The four put in the croton pond grew larger and larger, though they never spawned, and a few more were added there so there seem to be about half a dozen in place. The other fish there are much smaller, several black mollies, and then guppies and platies. But my pride is a tiger barb, which I had forgotten putting there soon after that pond was commissioned. There were a pair, and they would lurk at the bottom, but suddenly a few months back I saw one flash up for food, and then the other did too.
So I knew there were two of them, but then a couple of months back one of them died. The other however continues to dart up, and I did manage to get a decent picture of him, which I show first here. You see him on the left, pirouetting downward, with a black molly by him and lots of guppies around. Then there was another, not so good, where you see him again on the left, this time with a plethora of platies, while next to him, from the brilliant tail, is I think a sari guppy.

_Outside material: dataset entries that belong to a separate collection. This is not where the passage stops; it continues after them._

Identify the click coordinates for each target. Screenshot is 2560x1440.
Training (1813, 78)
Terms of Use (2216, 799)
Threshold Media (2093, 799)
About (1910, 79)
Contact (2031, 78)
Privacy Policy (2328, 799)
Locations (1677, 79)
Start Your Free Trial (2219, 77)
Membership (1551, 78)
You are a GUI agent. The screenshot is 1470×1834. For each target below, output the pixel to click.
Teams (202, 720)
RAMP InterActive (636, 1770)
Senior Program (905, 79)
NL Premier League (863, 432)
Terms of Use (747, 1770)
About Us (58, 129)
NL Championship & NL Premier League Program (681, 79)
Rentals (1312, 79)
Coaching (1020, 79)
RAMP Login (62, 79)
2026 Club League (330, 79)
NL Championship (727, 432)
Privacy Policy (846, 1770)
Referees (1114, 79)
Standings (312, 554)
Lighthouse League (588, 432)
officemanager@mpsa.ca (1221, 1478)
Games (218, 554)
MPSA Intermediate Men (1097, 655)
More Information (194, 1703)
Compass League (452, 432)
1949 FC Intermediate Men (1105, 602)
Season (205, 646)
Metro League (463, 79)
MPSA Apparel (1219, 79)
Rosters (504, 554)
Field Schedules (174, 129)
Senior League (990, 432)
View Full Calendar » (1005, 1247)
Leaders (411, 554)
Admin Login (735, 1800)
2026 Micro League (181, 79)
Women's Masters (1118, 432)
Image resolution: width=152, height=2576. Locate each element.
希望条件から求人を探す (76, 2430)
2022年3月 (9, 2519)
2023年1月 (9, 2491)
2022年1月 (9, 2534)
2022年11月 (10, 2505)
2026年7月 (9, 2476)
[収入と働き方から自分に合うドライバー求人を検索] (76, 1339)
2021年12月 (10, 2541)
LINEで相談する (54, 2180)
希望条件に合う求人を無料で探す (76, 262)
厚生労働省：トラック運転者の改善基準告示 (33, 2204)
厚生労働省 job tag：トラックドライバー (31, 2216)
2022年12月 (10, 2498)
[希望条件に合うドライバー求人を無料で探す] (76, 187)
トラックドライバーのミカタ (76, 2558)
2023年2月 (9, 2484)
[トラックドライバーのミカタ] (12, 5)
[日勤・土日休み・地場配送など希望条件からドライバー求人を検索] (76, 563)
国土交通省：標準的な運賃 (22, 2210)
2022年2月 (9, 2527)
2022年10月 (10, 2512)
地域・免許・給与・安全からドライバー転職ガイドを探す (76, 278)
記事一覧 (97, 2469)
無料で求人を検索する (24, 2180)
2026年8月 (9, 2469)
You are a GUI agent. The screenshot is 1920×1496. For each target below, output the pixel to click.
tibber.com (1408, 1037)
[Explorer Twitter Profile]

And a third one shows him above a black molly with a platy below, a delightful range of colour, with something pinkish or possibly white towards the right, which could be a smaller Malavi.
Oddly enough there are no Malavi in the first two pictures, but you see four of them in the fourth one, with some platies, and one in the last juxtaposed against a black molly. These I should note also multiplied from just one or two pairs which I got initially, though they did not need to dramatize the protection of their young as angels and Malavis do.
And of course I need not talk about the way platies, a few pairs of which I got initially, and guppies, which arrived unannounced in the mud I got initially for the lotuses, multiply ceaselessly.